Repeat the material in full. Keep every line exactly as it is.

Start of Block

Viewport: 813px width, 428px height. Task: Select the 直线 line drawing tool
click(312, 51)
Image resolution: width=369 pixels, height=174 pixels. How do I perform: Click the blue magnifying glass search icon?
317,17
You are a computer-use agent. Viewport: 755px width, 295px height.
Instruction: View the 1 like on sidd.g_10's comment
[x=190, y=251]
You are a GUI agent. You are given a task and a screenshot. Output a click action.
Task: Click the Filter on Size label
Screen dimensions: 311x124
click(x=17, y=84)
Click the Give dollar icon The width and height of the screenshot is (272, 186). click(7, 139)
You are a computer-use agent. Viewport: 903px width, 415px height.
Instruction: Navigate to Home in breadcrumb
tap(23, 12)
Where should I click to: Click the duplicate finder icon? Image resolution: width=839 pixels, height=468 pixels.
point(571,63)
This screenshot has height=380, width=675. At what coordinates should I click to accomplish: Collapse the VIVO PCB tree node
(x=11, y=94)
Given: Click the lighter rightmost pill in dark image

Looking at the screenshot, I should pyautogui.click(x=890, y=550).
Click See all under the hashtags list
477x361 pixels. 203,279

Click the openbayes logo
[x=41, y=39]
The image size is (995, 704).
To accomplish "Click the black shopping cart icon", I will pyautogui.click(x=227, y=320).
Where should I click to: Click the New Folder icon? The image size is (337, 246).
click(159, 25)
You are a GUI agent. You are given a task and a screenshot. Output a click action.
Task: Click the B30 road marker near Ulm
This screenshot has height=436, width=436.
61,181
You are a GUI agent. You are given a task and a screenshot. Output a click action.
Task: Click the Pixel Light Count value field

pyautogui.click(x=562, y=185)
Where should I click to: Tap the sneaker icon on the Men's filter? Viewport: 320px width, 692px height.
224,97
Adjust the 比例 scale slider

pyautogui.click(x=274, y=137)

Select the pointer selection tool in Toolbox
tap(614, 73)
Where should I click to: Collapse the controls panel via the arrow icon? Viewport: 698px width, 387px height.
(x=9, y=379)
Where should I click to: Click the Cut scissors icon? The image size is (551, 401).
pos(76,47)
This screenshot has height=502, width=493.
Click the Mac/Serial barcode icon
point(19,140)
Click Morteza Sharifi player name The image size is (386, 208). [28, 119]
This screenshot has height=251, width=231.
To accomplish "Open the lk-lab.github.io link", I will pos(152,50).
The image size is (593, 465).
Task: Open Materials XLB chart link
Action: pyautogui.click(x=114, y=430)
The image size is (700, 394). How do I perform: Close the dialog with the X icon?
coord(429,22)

End of Block

> [Written solution]:
Viewport: 813px width, 428px height. Task: Select the 直线 line drawing tool
click(312, 51)
Image resolution: width=369 pixels, height=174 pixels. How do I perform: Click the blue magnifying glass search icon?
317,17
You are a computer-use agent. Viewport: 755px width, 295px height.
Instruction: View the 1 like on sidd.g_10's comment
[x=190, y=251]
You are a GUI agent. You are given a task and a screenshot. Output a click action.
Task: Click the Filter on Size label
Screen dimensions: 311x124
click(x=17, y=84)
Click the Give dollar icon The width and height of the screenshot is (272, 186). click(7, 139)
You are a computer-use agent. Viewport: 903px width, 415px height.
Instruction: Navigate to Home in breadcrumb
tap(23, 12)
Where should I click to: Click the duplicate finder icon? Image resolution: width=839 pixels, height=468 pixels.
point(571,63)
This screenshot has height=380, width=675. At what coordinates should I click to accomplish: Collapse the VIVO PCB tree node
(x=11, y=94)
Given: Click the lighter rightmost pill in dark image

Looking at the screenshot, I should pyautogui.click(x=890, y=550).
Click See all under the hashtags list
477x361 pixels. 203,279

Click the openbayes logo
[x=41, y=39]
The image size is (995, 704).
To accomplish "Click the black shopping cart icon", I will pyautogui.click(x=227, y=320).
Where should I click to: Click the New Folder icon? The image size is (337, 246).
click(159, 25)
You are a GUI agent. You are given a task and a screenshot. Output a click action.
Task: Click the B30 road marker near Ulm
This screenshot has height=436, width=436.
61,181
You are a GUI agent. You are given a task and a screenshot. Output a click action.
Task: Click the Pixel Light Count value field

pyautogui.click(x=562, y=185)
Where should I click to: Tap the sneaker icon on the Men's filter? Viewport: 320px width, 692px height.
224,97
Adjust the 比例 scale slider

pyautogui.click(x=274, y=137)

Select the pointer selection tool in Toolbox
tap(614, 73)
Where should I click to: Collapse the controls panel via the arrow icon? Viewport: 698px width, 387px height.
(x=9, y=379)
Where should I click to: Click the Cut scissors icon? The image size is (551, 401).
pos(76,47)
This screenshot has height=502, width=493.
Click the Mac/Serial barcode icon
point(19,140)
Click Morteza Sharifi player name The image size is (386, 208). [28, 119]
This screenshot has height=251, width=231.
To accomplish "Open the lk-lab.github.io link", I will pos(152,50).
The image size is (593, 465).
Task: Open Materials XLB chart link
Action: pyautogui.click(x=114, y=430)
The image size is (700, 394). How do I perform: Close the dialog with the X icon?
coord(429,22)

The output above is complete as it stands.